Si les résultats d’un sondage doivent toujours être pris avec des pincettes quant à leur représentativité de l’opinion publique, ils incarnent cependant un exemple supplémentaire d’un rapport au travail qui semble évoluer fortement ces dernières années. Alors, pour essayer de comprendre ces évolutions, on est parti à la rencontre de plusieurs Strasbourgeois(es) pour parler de la place du travail dans leur vie.
Je travaille donc je suis… ou pas
Lorsque l’on parle de travail, très vite, on se rend compte que l’on touche à quelque chose de fondamental, de presque immuable. Et quand on gratte le vernis, on s’aperçoit de la profondeur des conversations que l’on peut avoir autour de ce sujet. Particulièrement sur la façon de se définir, par rapport à son travail.
Pour Aglaé*, journaliste pigiste, le rapport au travail est très identitaire : « Il occupe une place énorme, en termes de temps, d’ambition et de charge mentale. C’est un peu un personnage social qui est toujours avec moi ». Même cas pour Michel*, directeur des ventes régionales dans une entreprise française : « Je ne dissocie pas l’individu d’un côté et le salarié de l’autre. Par le fait des missions que j’ai occupées, des rencontres que j’ai faites, il a façonné la personnalité que je suis aujourd’hui ». Néanmoins, il insiste sur le fait que son travail ne prend pas le pas sur sa vie personnelle.
Une différence avec Cécile*, comédienne, qui avoue que : « Ma vie perso n’a pas influé sur ma vie pro, celle-ci est plus forte que tout ». Une domination du pro sur le perso également éprouvée par Auriane*, médecin remplaçant dans un cabinet libéral : « Je pense qu’il occupe bien 70-80% de mon temps hors sommeil ; c’est un choix que j’ai fait de privilégier ma vie professionnelle par rapport à ma vie privée ». Un choix également réalisé par Eugène*, dans le conseil foncier en agricole : « C’est une volonté que ça prenne une grande place dans ma vie, parce que j’ai la chance de faire un travail qui me passionne ».

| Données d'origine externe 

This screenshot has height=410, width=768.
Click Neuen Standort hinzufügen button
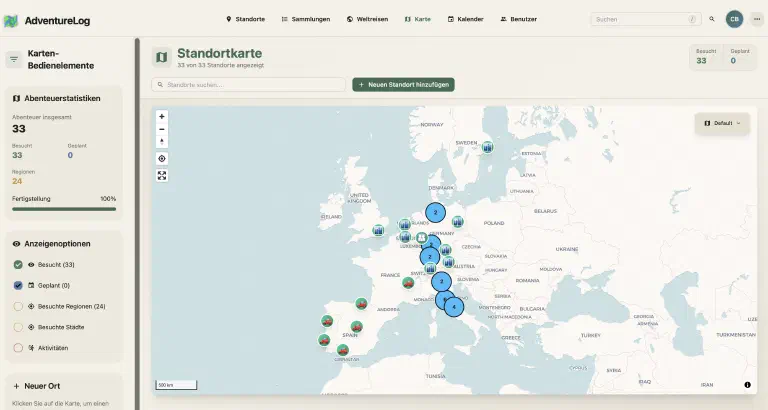pyautogui.click(x=404, y=85)
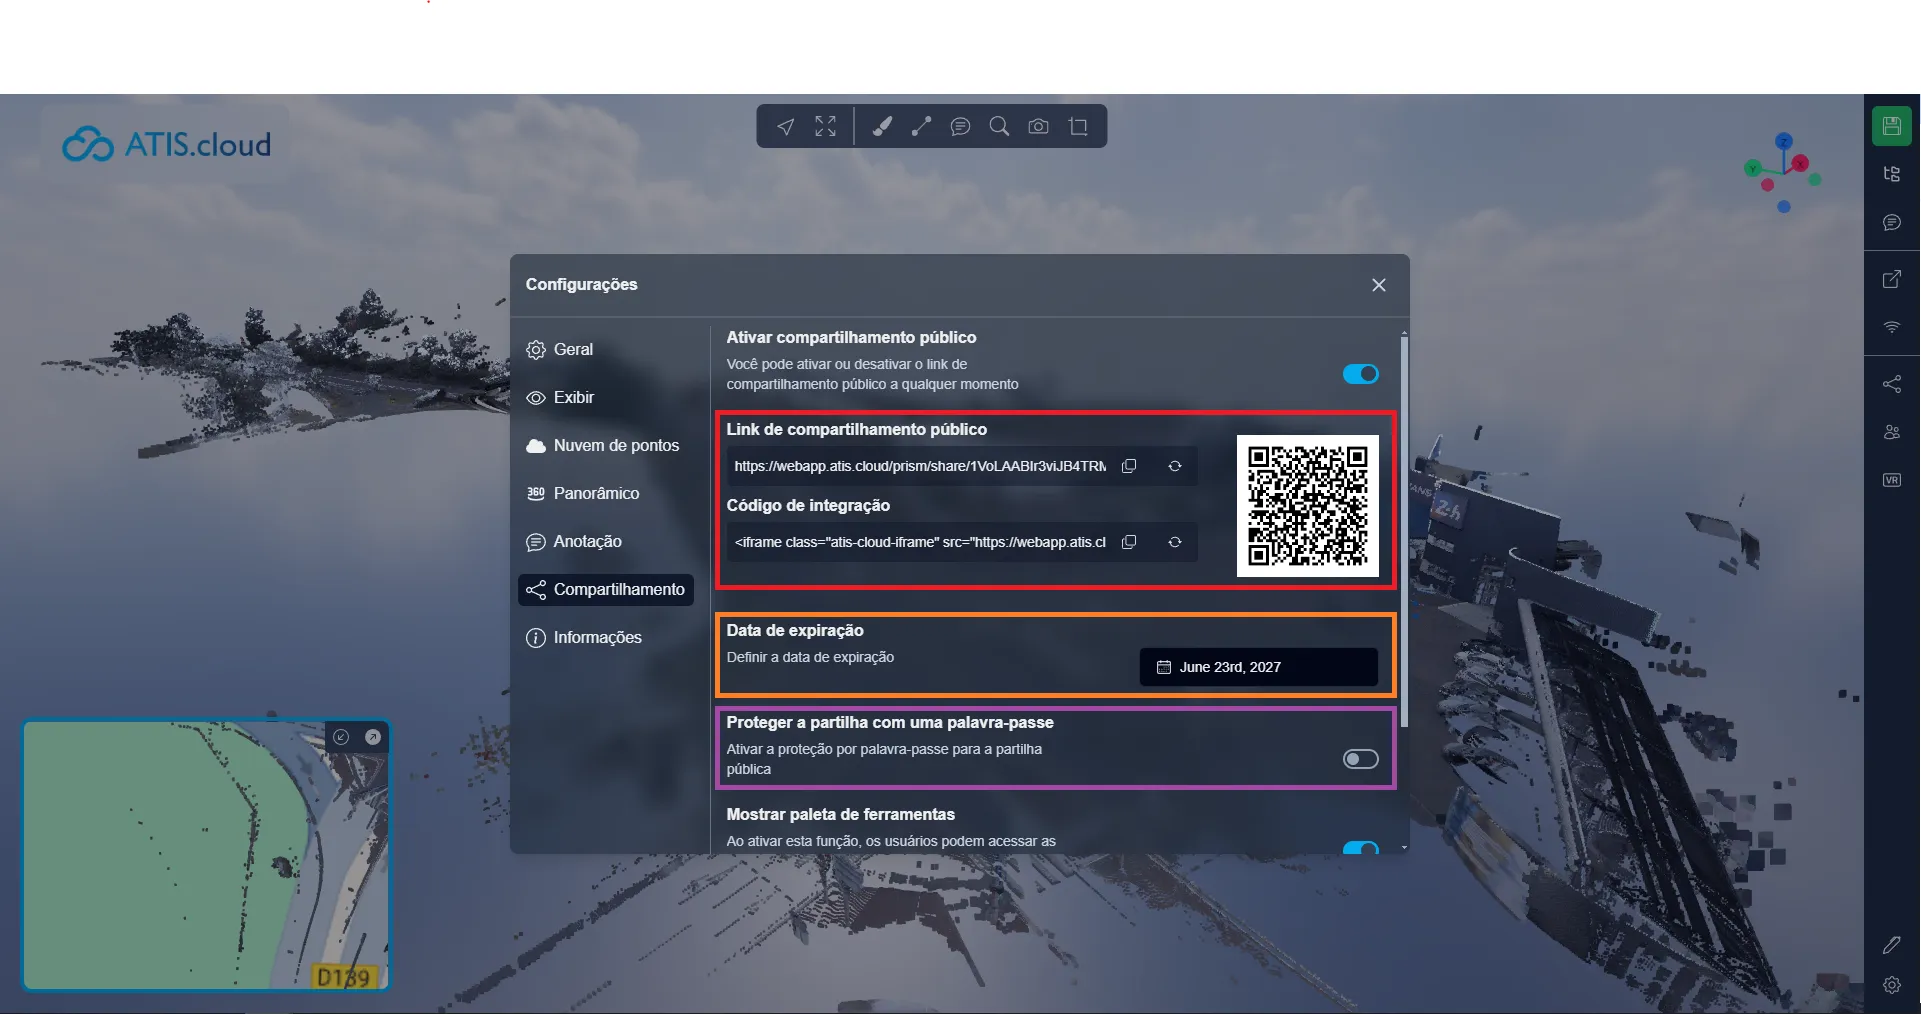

Néanmoins, tout le monde ne se définit pas par son travail. Pour Anna*, c’est même le contraire : « Je ne me définis pas uniquement par mon travail, qui n’empiète pas sur ma vie personnelle ». Quant à Jeanne*, professeur en classes préparatoires, elle voit son métier davantage comme un socle : « Le travail constitue une sorte de colonne vertébrale autour de laquelle s’organise mes autres activités. Il occupe donc une place importante tout en m’offrant une grande liberté en termes d’organisation ».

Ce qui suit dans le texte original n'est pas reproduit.